Adverse drug reactions (ADRs) are a major health problem in the primary care setting as they correlate with morbidity and mortality [1,2,3,4], and this is even more relevant in the elderly (≥65 years) population [5,6] where over a quarter of the patients have been reported to suffer from ADRs [7]. Similarly, an analysis of the World Health Organisation’s pharmacovigilance database reported that the highest rate (33.3%) of fatal ADRs is found in those over 75 years of age [4].
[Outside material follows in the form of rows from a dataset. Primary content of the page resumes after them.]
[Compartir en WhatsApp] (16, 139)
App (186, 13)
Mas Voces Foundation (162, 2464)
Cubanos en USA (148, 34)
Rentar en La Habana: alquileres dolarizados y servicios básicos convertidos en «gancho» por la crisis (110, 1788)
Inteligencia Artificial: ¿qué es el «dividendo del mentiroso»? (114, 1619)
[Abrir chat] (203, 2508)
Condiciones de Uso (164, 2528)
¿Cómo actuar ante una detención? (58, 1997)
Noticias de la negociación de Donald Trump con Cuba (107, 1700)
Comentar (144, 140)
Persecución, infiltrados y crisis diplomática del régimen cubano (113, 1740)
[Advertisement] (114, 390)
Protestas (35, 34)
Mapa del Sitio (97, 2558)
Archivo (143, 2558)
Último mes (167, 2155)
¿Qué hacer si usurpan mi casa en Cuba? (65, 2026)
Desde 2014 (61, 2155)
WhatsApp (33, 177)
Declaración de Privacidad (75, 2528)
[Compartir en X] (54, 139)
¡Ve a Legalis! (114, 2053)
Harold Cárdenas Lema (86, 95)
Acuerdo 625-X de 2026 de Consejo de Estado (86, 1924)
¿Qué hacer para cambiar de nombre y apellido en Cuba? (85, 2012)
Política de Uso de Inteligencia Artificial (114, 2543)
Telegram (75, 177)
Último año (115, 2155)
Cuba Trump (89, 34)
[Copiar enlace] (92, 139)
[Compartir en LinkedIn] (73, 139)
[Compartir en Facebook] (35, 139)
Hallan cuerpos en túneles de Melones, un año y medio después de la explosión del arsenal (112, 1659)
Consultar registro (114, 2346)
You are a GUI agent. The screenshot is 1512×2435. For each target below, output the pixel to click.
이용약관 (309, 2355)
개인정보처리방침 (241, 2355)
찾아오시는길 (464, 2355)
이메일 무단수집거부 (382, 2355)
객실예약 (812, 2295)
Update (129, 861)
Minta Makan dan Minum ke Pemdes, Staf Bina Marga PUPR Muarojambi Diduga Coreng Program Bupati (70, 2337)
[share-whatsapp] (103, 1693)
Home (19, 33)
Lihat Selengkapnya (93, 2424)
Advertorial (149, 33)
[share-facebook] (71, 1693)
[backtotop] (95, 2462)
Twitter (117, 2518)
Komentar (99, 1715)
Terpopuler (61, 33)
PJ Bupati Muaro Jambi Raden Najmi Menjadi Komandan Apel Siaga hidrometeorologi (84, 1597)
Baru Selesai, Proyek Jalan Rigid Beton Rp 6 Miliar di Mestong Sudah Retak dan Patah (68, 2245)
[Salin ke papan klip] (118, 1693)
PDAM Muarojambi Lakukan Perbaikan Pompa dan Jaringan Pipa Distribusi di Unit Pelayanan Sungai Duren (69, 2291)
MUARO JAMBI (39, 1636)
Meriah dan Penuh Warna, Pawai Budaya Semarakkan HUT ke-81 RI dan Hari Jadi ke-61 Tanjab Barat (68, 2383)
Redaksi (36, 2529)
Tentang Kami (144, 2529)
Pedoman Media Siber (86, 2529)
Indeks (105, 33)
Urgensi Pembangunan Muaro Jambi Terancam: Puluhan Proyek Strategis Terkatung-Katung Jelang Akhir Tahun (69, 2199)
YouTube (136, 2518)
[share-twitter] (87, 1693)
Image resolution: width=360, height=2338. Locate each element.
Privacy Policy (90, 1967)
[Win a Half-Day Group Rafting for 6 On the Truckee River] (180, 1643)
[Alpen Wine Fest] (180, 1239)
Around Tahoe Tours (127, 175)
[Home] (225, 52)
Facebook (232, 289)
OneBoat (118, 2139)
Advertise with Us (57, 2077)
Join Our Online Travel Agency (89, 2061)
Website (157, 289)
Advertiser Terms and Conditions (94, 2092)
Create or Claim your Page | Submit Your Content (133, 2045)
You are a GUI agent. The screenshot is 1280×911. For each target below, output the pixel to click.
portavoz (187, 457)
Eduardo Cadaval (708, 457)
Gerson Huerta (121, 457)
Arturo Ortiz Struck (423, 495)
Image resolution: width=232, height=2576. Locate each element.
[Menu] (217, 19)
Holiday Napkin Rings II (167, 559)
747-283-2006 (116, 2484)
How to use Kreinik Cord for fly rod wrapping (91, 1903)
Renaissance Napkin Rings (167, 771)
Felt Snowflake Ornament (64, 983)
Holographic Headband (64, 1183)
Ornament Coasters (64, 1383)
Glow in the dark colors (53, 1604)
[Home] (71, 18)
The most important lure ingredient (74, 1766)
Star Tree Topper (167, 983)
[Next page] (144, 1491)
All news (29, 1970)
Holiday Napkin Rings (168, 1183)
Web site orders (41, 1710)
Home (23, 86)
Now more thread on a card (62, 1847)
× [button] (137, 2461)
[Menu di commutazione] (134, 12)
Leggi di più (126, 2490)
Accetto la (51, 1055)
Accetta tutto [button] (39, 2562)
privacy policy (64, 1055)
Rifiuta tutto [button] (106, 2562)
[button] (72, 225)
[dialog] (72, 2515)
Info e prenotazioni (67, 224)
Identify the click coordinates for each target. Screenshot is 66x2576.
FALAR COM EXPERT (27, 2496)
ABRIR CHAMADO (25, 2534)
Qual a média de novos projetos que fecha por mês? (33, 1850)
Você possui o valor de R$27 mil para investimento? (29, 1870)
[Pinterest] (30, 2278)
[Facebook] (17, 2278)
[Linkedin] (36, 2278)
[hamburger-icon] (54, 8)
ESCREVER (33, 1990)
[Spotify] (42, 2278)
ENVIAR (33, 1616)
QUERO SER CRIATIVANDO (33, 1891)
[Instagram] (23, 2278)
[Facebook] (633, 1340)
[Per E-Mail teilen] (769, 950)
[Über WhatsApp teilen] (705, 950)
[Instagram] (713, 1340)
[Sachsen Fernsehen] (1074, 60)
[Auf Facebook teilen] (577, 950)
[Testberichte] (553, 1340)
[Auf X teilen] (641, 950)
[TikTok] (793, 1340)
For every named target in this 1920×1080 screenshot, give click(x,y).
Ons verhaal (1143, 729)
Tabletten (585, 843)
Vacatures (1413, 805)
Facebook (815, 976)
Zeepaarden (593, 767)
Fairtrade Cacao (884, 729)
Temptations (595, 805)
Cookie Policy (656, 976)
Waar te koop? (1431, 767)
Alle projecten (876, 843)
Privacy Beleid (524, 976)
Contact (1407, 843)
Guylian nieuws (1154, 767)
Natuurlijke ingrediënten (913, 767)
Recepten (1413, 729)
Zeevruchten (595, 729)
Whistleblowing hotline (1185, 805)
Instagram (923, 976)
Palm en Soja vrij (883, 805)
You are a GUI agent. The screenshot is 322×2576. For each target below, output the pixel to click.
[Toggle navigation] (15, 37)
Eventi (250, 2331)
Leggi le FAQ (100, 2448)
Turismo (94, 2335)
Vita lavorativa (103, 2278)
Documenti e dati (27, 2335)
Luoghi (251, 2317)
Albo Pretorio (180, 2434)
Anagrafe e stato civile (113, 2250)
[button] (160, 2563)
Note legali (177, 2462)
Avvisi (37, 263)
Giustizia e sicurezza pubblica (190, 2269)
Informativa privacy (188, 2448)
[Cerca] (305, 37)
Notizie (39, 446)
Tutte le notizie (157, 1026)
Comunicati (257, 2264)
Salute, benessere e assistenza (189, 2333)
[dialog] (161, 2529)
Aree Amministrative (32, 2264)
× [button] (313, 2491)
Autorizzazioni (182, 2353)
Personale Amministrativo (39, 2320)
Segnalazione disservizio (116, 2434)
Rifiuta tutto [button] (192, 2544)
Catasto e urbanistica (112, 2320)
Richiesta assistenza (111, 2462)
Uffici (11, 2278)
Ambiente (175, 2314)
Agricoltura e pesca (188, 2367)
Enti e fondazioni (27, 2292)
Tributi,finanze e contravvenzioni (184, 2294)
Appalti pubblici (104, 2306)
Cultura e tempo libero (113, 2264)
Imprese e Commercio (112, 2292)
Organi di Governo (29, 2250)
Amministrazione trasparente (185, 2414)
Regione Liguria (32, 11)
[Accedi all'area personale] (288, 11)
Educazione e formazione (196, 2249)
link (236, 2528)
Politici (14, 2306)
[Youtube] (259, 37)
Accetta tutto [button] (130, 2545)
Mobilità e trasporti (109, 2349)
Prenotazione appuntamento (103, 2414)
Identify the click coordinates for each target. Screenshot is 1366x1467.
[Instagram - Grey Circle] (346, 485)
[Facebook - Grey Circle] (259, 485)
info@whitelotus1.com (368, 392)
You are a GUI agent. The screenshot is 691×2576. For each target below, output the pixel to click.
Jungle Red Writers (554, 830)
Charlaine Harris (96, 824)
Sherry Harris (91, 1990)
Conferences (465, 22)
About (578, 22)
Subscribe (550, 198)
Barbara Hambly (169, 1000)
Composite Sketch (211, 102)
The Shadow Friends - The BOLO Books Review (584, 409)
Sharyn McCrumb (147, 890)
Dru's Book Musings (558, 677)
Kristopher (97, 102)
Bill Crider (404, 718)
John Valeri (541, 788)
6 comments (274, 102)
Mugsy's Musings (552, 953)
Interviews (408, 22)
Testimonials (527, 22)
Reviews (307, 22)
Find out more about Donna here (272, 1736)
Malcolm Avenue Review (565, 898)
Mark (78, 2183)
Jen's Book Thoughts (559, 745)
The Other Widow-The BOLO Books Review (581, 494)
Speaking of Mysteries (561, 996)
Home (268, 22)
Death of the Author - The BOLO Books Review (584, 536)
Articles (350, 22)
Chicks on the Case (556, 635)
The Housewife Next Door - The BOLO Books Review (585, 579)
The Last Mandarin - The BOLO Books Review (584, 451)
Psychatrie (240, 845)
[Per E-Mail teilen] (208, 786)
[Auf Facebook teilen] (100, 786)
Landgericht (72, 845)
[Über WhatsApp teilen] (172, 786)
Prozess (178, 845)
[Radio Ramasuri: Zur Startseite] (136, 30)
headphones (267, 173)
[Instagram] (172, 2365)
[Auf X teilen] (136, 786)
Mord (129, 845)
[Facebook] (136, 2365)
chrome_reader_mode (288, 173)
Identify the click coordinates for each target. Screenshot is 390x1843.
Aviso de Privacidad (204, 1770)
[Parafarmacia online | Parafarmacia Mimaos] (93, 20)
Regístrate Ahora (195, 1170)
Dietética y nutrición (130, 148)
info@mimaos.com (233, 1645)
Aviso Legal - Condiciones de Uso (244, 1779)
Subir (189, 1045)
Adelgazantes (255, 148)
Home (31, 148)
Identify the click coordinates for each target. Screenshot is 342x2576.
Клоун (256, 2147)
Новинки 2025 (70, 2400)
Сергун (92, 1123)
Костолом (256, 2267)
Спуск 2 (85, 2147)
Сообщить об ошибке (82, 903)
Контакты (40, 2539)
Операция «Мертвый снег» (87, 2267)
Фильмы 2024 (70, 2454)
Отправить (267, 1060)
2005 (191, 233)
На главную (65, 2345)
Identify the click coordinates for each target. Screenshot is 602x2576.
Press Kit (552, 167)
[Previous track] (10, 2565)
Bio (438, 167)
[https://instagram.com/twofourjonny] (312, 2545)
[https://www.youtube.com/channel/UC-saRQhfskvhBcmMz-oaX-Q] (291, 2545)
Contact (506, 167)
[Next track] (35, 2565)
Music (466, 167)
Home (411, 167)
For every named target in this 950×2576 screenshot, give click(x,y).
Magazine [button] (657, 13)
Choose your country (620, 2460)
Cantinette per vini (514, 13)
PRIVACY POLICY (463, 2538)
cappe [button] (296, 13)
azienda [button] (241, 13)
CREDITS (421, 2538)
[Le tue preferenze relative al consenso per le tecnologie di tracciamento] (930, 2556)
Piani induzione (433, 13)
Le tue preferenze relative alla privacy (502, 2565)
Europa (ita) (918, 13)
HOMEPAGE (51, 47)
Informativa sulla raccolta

While the high risk of ADRs in the elderly has several causes, including frailty, comorbidities, and different degrees of physiological or pathological hepatic and renal impairment [8,9], a major and common determinant is due to polypharmacy. For example, the most recent Italian National drug report shows that the average drug consumption for the entire Italian population is approximately 1 defined daily dose (DDD) per inhabitant, but it rises to 2 in the 65–69 years-old patients and to 2.5 in the 70–74 years-old patients, exceeding a value of 3 in those over 75 years [10]. Although in most cases polypharmacy is necessary to treat multiple coexisting conditions, it is acknowledged that this also increases the probability of drug-drug interactions (DDIs), in which co-administered drugs may negatively interact at either the pharmacokinetic or pharmacodynamic level [11,12,13]. A high prevalence of DDIs in poly-treated patients have been reported by several authors. The MULTIPAP study, carried out in Spanish primary health care centres on multi-treated (≥5 drugs) elderly patients (65–74 years) with multimorbidity (≥3 chronic diseases), showed that half of the patients had at least one DDI in their prescriptions [14]. Similarly, a cross-sectional study carried out in Brazil reported that the prevalence of DDI among elderly patients (≥60 years) who were poly-medicated was around 35% [15]. The impact of DDIs on the population rates of ADRs can be considerable. Indeed, it has been estimated that between 6% and 30% of all ADRs in the population are due to DDIs, and as such could be largely avoidable [16,17]. Constant monitoring at patient and/or population level of inappropriate prescriptions that may lead to DDIs is therefore an important activity to prevent ADRs.

Although the importance of DDIs in the onset of ADRs cannot be overemphasized, to date only few studies have evaluated time trends of DDI prevalence among elderly in the primary care setting, both in Italy [18,19] or elsewhere [20,21]. Overall, all these studies report that the prevalence of DDI remained fairly stable or increased over time, despite the implementation of several information and education campaigns directly targeted to health professionals.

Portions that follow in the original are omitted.